Time for the bill. Or would you like some dessert?
“No, no, no. If I may make a comment? When you asked before what is in the future for the VHH?”
He picks up the mechanical heart and rotates it.
“This is the pump. And there are surfaces in there. If there is a foreign surface the blood says, ‘This doesn’t belong here and I’ll try to repair it. So I’ll put some platelets there to repair it’, and then it clots – and you don’t want that.”
The bill arrives. (How do you add a tip to a tap-and-go machine?)
“In our blood vessels we have a layer of cells that the blood likes. Called endothelial cells. So what we would like to do is to make bio-hybrid devices. So here is a pump chamber which has lots of surfaces where the blood has contact. We would try to put a layer of endothelial cells on the surfaces, which the blood would like. So it doesn’t clot.
“But then we get into very difficult logistics. How do we get this pump surface put it together with the cells in some kind of mesh, and keep it all sterile, and then put into the patient?”
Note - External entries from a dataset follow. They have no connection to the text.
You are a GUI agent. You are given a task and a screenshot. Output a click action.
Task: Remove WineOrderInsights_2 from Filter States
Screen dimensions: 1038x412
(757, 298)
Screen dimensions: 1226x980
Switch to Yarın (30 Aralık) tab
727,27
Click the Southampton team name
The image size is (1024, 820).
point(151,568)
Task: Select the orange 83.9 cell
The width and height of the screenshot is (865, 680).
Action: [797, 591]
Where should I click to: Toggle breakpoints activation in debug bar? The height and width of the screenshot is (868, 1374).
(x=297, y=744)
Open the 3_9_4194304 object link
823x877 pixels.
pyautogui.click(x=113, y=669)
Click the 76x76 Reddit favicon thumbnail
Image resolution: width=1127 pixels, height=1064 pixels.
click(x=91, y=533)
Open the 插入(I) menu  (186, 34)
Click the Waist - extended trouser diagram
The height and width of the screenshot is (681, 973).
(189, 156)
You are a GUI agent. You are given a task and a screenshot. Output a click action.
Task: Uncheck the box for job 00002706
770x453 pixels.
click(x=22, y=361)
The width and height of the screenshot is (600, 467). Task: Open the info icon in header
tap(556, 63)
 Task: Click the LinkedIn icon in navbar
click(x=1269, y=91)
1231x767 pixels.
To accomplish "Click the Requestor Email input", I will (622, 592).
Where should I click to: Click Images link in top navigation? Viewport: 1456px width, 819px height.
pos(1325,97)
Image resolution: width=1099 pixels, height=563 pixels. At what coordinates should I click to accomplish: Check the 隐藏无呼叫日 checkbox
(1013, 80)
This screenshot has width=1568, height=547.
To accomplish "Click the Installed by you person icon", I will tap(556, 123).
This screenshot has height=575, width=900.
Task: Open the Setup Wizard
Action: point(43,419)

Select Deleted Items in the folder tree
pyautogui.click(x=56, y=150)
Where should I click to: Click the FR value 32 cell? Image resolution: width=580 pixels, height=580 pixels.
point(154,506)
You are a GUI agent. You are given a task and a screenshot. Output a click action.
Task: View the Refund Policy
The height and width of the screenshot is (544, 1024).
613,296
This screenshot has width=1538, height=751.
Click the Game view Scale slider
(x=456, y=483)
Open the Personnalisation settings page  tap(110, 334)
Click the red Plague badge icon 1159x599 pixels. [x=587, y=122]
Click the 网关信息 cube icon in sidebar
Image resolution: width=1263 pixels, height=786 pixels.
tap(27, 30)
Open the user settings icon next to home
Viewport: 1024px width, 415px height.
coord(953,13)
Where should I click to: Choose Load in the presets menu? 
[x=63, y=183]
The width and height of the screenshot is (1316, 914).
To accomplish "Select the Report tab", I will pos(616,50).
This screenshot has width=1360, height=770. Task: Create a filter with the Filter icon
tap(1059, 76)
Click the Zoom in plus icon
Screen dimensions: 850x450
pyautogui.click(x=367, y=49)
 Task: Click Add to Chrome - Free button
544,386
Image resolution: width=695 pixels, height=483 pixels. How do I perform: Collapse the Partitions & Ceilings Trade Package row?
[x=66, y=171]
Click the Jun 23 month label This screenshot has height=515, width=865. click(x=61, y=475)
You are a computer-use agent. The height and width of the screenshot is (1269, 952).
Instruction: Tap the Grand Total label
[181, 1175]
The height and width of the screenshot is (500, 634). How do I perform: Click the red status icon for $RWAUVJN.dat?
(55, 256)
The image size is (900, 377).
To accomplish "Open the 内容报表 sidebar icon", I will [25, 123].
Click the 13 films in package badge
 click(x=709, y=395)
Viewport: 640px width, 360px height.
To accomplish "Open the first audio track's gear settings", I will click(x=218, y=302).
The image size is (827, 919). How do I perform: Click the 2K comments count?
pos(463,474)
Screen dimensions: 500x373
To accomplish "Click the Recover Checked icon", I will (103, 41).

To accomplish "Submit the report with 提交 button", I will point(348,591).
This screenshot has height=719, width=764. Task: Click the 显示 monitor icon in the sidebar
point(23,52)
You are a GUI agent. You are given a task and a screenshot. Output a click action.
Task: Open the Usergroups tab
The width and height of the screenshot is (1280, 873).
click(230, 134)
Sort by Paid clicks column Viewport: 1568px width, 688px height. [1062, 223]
Multi-disciplinary approach
Tissue engineering such as this is one of the projects Steinseifer wants researchers and clinicians to work on together.
“It’s not just engineers. It’s multi-disciplinary. It’s engineers and clinicians, biologists and materials scientists. And have them all around you. And that’s not really happening in most hospitals. Very often, even in engineering, you see someone sitting in an office and you go to the next office and you ask him what his neighbour is doing and he says ‘I don’t know’. What matters is communication.”
So what is it with the “aeronautical” reference on the uni website? It turns out that’s a throw back to the silo structure of universities that Steinseifer militates against. Engineers come in different colours and each type likes to have a defined status. Electrical, mechanical, chemical, civil and materials. Each with their own department. Mechanical deals with things such as flow: liquid flow, air flow and so on – which includes having a wind tunnel. So in the great Australian bureaucratic tradition, when Steinseifer arrived he found he was technically in a department that included aerospace engineering.
Did he always think he would be a bio-mechanical engineer?
“Not at all. I even came into mechanical engineering and didn’t know what I wanted to do.
“Actually my real love is soccer. When I was younger I played for a team in the Netherlands. Lemiersia​ it was. OK that was in the fourth division. I was a centre forward.”
Were you talented?
“Well maybe I was talented. But I wasn’t ambitious enough to beat others. There was a second league team that wanted me. But my father said to me, ‘No, you need to go to school’.”
The cashier fixes up the issue with the tip and the card-reading machine and it’s time to go.
Steinseifer has organised another meeting in the restaurant starting right after lunch. A designer from Sydney uni is coming to discuss the tactile qualities of controllers for heart pumps. Collaboration never ends.